Telehealth Services for Medicare Patients Likely to Change October 1

September 25, 2025

Unless Congress acts, important Medicare telehealth flexibilities will lapse on October 1. 

The AMA has long called for Congress to enact legislation that would: 1) permanently allow Medicare patients in every geographic area, not just patients in rural areas, to receive telehealth services by waiving the geographic restrictions in current law; and 2) permanently allow Medicare patients to receive telehealth services in their homes, instead of having to go to a medical facility to receive telehealth from a distant site.  

To date, however, Congress has only passed legislation that temporarily waives these requirements. Most recently, in March 2025, Congress extended these telehealth flexibilities for a six-month period that ends on September 30. 

This means that telehealth services would be limited to rural areas as they were before the COVID-19 public health emergency, and that patients would not be able to receive telehealth services in their homes.
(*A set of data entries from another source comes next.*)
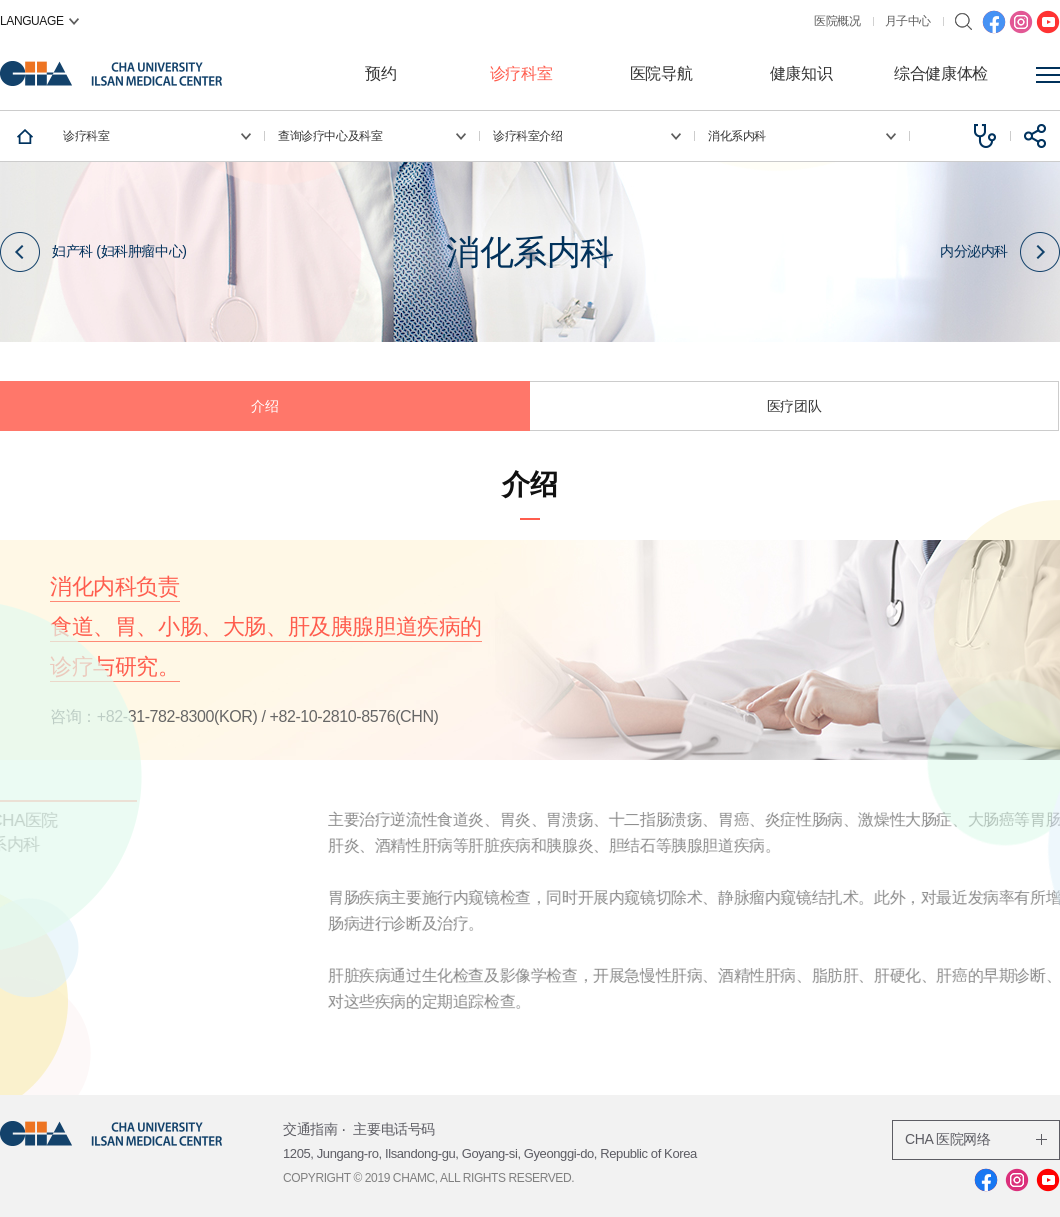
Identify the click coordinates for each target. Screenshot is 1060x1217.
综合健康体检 (941, 73)
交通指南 (310, 1129)
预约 (380, 73)
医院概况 (837, 21)
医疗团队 (794, 406)
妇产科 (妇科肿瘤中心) (93, 250)
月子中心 (908, 21)
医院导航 (661, 73)
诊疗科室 (521, 73)
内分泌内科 (1000, 250)
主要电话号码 (394, 1129)
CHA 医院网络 (976, 1139)
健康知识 (801, 73)
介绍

In addition, the ability to provide audio-only services to Medicare patients would lapse, as would the Acute Hospital Care at Home program. 

In past government shutdowns, whenever Congress passed legislation to reopen the government, it made the funding and policies retroactive to the effective date of the shutdown. Physician practices may want to consider adjusting their patient schedules for telehealth services, however, as neither the likelihood nor the duration of a shutdown are known.